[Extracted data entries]
-=-=-=-=-

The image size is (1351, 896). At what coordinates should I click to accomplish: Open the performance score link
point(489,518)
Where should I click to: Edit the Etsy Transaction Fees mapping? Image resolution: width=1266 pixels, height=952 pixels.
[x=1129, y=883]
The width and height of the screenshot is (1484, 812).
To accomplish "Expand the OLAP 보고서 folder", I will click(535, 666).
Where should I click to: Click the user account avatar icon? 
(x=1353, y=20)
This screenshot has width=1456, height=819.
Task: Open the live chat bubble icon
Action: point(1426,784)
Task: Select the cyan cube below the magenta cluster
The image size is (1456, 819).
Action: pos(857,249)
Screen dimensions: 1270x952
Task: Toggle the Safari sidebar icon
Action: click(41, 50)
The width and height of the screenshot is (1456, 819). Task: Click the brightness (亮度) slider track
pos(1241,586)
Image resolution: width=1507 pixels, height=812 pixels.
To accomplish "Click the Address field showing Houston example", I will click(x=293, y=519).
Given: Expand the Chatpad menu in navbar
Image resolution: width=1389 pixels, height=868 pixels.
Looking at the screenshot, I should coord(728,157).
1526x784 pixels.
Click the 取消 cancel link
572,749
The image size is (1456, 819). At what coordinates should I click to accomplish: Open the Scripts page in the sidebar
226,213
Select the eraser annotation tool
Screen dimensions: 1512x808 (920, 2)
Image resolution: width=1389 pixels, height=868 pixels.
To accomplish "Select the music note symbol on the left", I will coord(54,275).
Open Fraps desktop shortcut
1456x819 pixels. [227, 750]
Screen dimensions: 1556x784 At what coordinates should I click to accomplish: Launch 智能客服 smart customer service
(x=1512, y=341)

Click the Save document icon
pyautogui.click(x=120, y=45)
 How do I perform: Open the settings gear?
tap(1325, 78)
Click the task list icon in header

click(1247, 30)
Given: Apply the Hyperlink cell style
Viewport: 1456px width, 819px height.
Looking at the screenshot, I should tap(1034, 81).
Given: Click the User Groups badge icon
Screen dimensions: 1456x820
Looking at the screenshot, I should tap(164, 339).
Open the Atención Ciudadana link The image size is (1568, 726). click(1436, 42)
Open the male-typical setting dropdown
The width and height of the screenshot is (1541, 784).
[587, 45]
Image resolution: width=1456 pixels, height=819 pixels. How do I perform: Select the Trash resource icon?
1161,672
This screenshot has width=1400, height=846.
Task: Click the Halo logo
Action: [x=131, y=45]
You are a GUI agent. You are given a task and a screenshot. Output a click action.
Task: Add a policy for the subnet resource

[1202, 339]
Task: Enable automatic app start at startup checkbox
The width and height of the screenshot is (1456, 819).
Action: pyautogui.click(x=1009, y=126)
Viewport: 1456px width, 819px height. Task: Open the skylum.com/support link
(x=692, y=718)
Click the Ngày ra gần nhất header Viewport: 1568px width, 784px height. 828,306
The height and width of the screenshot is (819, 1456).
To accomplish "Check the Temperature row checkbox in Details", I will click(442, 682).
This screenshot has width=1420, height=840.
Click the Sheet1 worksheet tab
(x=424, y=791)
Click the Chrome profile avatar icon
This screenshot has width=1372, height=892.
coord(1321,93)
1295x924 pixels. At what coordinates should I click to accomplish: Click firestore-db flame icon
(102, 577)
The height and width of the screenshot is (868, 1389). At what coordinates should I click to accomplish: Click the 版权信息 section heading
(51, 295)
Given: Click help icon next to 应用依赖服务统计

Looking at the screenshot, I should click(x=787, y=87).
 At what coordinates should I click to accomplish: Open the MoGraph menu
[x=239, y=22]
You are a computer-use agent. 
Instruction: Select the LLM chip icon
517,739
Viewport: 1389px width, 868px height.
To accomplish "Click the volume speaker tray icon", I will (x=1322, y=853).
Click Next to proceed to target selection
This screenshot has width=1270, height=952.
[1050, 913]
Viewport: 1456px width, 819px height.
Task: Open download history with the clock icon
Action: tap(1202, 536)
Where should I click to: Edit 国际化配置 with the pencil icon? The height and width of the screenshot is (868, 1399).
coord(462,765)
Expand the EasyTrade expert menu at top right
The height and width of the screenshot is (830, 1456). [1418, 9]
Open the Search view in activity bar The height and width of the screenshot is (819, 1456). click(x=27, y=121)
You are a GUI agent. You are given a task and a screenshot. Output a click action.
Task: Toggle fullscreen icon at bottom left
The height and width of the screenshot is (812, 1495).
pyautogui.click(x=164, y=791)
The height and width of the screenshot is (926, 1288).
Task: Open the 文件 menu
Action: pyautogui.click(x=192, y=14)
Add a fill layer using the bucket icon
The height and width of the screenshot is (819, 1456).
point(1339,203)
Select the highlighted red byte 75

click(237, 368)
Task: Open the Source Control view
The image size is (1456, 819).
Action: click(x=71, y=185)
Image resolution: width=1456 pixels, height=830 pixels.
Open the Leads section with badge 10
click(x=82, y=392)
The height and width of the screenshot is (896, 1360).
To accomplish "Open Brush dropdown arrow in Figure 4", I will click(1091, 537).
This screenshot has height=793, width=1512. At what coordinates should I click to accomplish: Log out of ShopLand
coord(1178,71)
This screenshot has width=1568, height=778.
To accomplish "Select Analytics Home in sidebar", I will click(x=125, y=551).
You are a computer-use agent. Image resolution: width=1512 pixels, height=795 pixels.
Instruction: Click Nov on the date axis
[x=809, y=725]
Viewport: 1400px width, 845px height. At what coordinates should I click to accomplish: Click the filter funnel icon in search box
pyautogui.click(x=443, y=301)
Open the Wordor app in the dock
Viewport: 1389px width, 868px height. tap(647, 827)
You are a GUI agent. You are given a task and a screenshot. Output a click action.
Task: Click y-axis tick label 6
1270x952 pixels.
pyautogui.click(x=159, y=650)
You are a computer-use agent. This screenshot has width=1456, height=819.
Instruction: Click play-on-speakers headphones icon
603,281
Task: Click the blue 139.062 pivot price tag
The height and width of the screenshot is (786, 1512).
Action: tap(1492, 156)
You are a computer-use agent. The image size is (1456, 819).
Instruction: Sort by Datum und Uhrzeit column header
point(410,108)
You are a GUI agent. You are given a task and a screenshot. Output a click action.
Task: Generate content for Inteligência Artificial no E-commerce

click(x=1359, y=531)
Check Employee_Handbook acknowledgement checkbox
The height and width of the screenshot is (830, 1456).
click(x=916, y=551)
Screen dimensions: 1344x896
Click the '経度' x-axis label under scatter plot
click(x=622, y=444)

-=-=-=-=-

◆ Work request:
Please, from the entries above, set down exactly the lines from the one containing "Task: Select the" through the one containing "Image resolution: width=1507", and only those.

◆ Answer section:
Task: Select the cyan cube below the magenta cluster
The image size is (1456, 819).
Action: pos(857,249)
Screen dimensions: 1270x952
Task: Toggle the Safari sidebar icon
Action: click(41, 50)
The width and height of the screenshot is (1456, 819). Task: Click the brightness (亮度) slider track
pos(1241,586)
Image resolution: width=1507 pixels, height=812 pixels.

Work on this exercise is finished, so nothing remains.